Today in Parliament I asked the Minister for Health the following question:
Minister, the paramedic profession has come to me concerned with the over-reliance on volunteers and the lack of adequate resources within Ambulance Tasmania.
Of the state’s 51 ambulance stations, 24 rely at least partially on the good will of volunteers, while 13 are “volunteer only” with no support from salaried paramedics. I understand that too often ambulance call-outs are crewed by a single officer, which is manifestly unsafe and unfair to our salaried and volunteer officers.
Minister, to address these deficiencies, the profession is calling for an additional 229 fulltime employees, including 188 frontline paramedics. I am advised this would provide a greater footprint of high-level clinical care across the state while providing the volunteers with the additional experience and training opportunities they need.
Minister, will you listen to your own paramedics and commit to recruiting the staff required to provide adequate clinical care to Tasmanians while ensuring safer working conditions, including mandating two-person crews for all ambulance call-outs?
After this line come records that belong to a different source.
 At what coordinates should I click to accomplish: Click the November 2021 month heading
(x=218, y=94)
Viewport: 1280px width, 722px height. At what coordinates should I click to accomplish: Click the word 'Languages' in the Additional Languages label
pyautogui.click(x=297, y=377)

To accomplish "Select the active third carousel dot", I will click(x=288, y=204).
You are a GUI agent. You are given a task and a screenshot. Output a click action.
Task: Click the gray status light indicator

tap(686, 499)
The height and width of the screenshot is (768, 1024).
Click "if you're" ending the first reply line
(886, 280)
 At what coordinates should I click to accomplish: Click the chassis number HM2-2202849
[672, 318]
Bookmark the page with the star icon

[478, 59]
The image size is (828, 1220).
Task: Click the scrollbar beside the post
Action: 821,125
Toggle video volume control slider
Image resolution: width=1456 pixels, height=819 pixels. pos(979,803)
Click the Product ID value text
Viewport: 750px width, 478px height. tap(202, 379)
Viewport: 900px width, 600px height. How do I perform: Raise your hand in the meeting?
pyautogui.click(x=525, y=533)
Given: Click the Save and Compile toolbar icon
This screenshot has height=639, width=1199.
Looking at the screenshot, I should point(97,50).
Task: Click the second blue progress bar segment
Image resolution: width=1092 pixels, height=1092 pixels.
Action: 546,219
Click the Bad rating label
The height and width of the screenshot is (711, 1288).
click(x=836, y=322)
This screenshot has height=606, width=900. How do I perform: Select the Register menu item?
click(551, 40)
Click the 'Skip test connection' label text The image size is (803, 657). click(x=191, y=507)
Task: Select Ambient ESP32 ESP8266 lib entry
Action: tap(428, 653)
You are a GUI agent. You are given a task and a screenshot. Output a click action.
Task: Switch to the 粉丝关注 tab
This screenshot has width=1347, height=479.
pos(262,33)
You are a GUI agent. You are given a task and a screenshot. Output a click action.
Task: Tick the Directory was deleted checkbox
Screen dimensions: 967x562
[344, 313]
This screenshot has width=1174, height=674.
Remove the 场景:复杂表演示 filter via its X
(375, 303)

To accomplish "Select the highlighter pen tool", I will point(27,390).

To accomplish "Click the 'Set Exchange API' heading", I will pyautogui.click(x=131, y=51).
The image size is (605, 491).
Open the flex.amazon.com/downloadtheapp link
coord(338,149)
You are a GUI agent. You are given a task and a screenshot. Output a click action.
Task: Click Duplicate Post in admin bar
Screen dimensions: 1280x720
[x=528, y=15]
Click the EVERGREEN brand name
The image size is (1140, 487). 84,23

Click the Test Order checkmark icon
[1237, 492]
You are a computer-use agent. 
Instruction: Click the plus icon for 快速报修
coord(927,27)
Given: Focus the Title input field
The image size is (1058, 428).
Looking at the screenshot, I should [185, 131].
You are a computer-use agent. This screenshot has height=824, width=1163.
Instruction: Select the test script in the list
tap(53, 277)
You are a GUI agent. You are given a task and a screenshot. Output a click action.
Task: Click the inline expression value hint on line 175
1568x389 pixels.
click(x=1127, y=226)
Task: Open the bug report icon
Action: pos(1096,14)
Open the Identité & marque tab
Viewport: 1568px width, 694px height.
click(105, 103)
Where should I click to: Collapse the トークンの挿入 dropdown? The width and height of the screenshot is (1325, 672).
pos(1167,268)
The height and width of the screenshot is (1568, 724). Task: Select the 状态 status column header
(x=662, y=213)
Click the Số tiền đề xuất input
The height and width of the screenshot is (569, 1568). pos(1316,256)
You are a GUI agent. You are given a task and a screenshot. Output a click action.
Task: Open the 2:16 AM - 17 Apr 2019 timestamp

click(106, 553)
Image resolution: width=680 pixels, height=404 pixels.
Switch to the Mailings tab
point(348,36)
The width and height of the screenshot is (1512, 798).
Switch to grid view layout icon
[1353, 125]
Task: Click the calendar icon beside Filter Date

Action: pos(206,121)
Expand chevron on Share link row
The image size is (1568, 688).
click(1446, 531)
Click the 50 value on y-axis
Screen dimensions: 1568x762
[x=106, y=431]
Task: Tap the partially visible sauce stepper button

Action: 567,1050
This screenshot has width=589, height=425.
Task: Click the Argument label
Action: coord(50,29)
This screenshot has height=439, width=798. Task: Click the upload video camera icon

Unfortunately, Mr Rockliff would only commit to employing 48 new paramedics over the next two years, and then to a review of Ambulance Tasmania. He completely ignored my call to mandate two-person crews for all call-outs.
Mr Rockliff’s response falls well short of providing the ambulance service Tasmanians need and deserve. We all know the Ambulance Tasmania is under pressure, and matters are not helped by ambulances and their crews languishing while ramping at our over-loaded hospitals.
Single-person crews are simply not always safe. Our ambulances regularly have to attend potentially dangerous situations, often where people are violent and affected by drugs or alcohol. Surely our first-responders deserve our protection?
The government must commit now to two-person ambulance crews.